**Sayfa alıntısı**
┏━━

HASRETİNLE
Basite indirgemişsin her şeyi. Binilip gidilecek bir otobüs yolculuğu senin gözünde başka bir diyara yerleşmek. Binilip gidilecek, ama ne zaman dönülecek bilmediğin.
Yeni bir hayata başlamak. Başka bir dünyada yaşamak. Kolay geliyor.
Farkında değilsin.
Sabah uyandığında güneş başka bir yerden doğacak. Rüzgar bildiğin köşelerden vurmayacak. Soğuk beklemediğin zamanlarda ısıracak. Deniz başka türlü kokacak. Başka bir havayı soluyacaksın.
Farkında değilsin.
Huyunu suyunu bilmediğin, dara düştüğünde görmediğin, iyi gününde kötü gününde ortaklık etmediğin bir alem bekliyor seni.
Sokaklarında elini kolunu özgürce sallayarak dolaşabileceğin kaç yer kaldı ki zaten. Geceleri yosun kokulu banklarda gözlerini dikeceğin güler yüzlü ışıklar var mı, düşün.
Esen yel dili başka ruhu aynı şarkılar söylemeyecek kulaklarına.
Farkında değilsin.
Kar yağdığında sevinmeyeceksin. Fazlası zarar diyeceksin. Buraların kararında olmayacak mevsimler.
Bahar geldiğini önce haberlerden öğreneceksin.. Bir şeyler eksilecek içerinden. Ben “zeytin topluyorum” dediğimde sen karakışla çoktan tanışmış olacaksın.

┗━━

**Görev talimatı**
Sayfa alıntısında "Sokaklarında elini kolunu" sözlerini içeren yerle açılıp "şarkılar söylemeyecek kulaklarına." sözleriyle kapanan bölümü hiç değiştirmeden yineleyin.

**Toplanan veriler**

┏━━

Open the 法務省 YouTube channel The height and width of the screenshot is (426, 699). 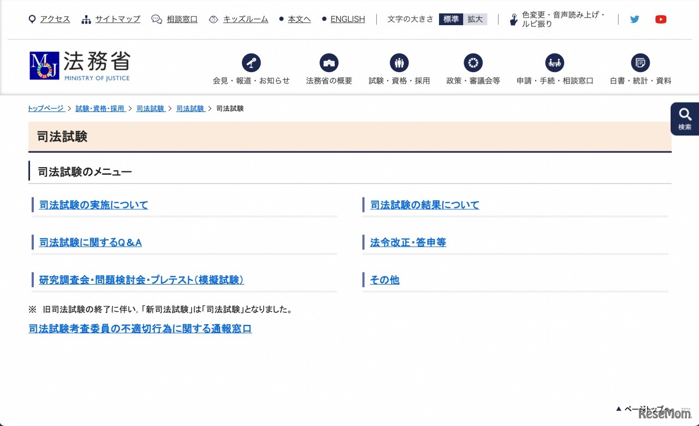pyautogui.click(x=661, y=19)
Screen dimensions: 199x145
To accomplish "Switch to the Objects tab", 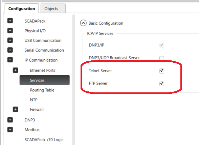I will [53, 8].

┗━━

**Çözüm**
Sokaklarında elini kolunu özgürce sallayarak dolaşabileceğin kaç yer kaldı ki zaten. Geceleri yosun kokulu banklarda gözlerini dikeceğin güler yüzlü ışıklar var mı, düşün.
Esen yel dili başka ruhu aynı şarkılar söylemeyecek kulaklarına.